◆ **Exercise goal**
Copy out each line of the data below without changing anything.

◆ **Data supplied**
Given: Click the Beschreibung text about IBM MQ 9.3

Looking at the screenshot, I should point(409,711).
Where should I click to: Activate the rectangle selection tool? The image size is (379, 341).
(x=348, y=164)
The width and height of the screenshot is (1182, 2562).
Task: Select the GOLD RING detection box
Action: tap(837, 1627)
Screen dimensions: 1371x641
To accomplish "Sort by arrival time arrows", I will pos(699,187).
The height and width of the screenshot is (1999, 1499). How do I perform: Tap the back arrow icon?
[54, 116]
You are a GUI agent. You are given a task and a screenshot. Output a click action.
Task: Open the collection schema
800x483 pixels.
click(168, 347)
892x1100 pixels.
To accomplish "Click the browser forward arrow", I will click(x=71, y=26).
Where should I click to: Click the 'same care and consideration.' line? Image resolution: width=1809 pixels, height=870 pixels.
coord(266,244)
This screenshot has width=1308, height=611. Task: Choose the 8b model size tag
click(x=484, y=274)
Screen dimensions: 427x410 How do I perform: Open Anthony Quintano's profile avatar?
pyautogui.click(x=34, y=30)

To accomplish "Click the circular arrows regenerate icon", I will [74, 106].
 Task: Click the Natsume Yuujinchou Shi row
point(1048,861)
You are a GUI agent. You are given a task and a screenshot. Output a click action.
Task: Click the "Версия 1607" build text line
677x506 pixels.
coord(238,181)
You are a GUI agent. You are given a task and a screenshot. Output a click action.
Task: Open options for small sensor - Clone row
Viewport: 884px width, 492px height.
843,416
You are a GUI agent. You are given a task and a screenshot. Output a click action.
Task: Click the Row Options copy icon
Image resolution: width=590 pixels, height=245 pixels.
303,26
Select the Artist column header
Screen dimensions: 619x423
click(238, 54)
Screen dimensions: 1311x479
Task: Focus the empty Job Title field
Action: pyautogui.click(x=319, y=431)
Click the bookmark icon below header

◆ **Task output**
Given: Click the Beschreibung text about IBM MQ 9.3

Looking at the screenshot, I should point(409,711).
Where should I click to: Activate the rectangle selection tool? The image size is (379, 341).
(x=348, y=164)
The width and height of the screenshot is (1182, 2562).
Task: Select the GOLD RING detection box
Action: tap(837, 1627)
Screen dimensions: 1371x641
To accomplish "Sort by arrival time arrows", I will pos(699,187).
The height and width of the screenshot is (1999, 1499). How do I perform: Tap the back arrow icon?
[54, 116]
You are a GUI agent. You are given a task and a screenshot. Output a click action.
Task: Open the collection schema
800x483 pixels.
click(168, 347)
892x1100 pixels.
To accomplish "Click the browser forward arrow", I will click(x=71, y=26).
Where should I click to: Click the 'same care and consideration.' line? Image resolution: width=1809 pixels, height=870 pixels.
coord(266,244)
This screenshot has width=1308, height=611. Task: Choose the 8b model size tag
click(x=484, y=274)
Screen dimensions: 427x410 How do I perform: Open Anthony Quintano's profile avatar?
pyautogui.click(x=34, y=30)

To accomplish "Click the circular arrows regenerate icon", I will [74, 106].
 Task: Click the Natsume Yuujinchou Shi row
point(1048,861)
You are a GUI agent. You are given a task and a screenshot. Output a click action.
Task: Click the "Версия 1607" build text line
677x506 pixels.
coord(238,181)
You are a GUI agent. You are given a task and a screenshot. Output a click action.
Task: Open options for small sensor - Clone row
Viewport: 884px width, 492px height.
843,416
You are a GUI agent. You are given a task and a screenshot. Output a click action.
Task: Click the Row Options copy icon
Image resolution: width=590 pixels, height=245 pixels.
303,26
Select the Artist column header
Screen dimensions: 619x423
click(238, 54)
Screen dimensions: 1311x479
Task: Focus the empty Job Title field
Action: pyautogui.click(x=319, y=431)
Click the bookmark icon below header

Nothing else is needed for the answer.